Азартная игра, ставкой которой была обреченная голова Кравченко, не знавшего об этом, игравшего без козырей, втемную, окончилась его победой. План, лелеянный им много месяцев, выполнен им с точностью машины, выдержанно, до мельчайших подробностей.
Оживление зеленых на Абравском полуострове.
Многие тайны тюрьмы вскрыты. Федько, арестованный вместе с Семеновым и Новацким, расстрелян. Латыш-студент, загнанный Зелимханом, также расстрелян. Оба — в одну ночь, когда у Кравченко оказались непроверенными ключи.
В два дня после освобождения тюрьмы, все группы от Новороссийска до Анапы об’единены были в одну группу «Террор».
Полезли из ущелий, землянок, несчитанные, неведомые, одичавшие местные зеленые. Поверили, наконец, в свои силы, в мощь организации, незнакомому им человеку.
Кравченко был придан вождем Абравского полуострова. Он привел сильное ядро — и оживилось движение.
Но пятьсот заключенных. Ведь это же преступники, ведь среди них были каторжники. Это — ядро?

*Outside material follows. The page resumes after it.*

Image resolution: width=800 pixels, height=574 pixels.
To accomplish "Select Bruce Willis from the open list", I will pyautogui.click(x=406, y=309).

Но разве уркаганы, скокари, ширмачи пойдут в горы? Ведь там нет кабаков, нет продажных девок. Там сырые ущелья, колючий хмеречь, изнурительная кровавая борьба.
Уголовные преступники отстали еще в городе. Другие пошли в горы, пытались ввести среди зеленых разбойничьи нравы, но в первые же дни Кравченко собрал секретный совет. Там и Узленко был и все высшие начальники. Решили расстрелять 12 человек. И расстреляли. Группа обновилась. Кто не мог переродиться — скрылся. Кто хотел загладить вину перед обществом — самоотверженно боролся против строя, искалечившего его. А большинство заключенных ведь и не были преступниками, это были смелые, дерзкие, не подчинявшиеся режиму Деникина. И коммунисты среди них были.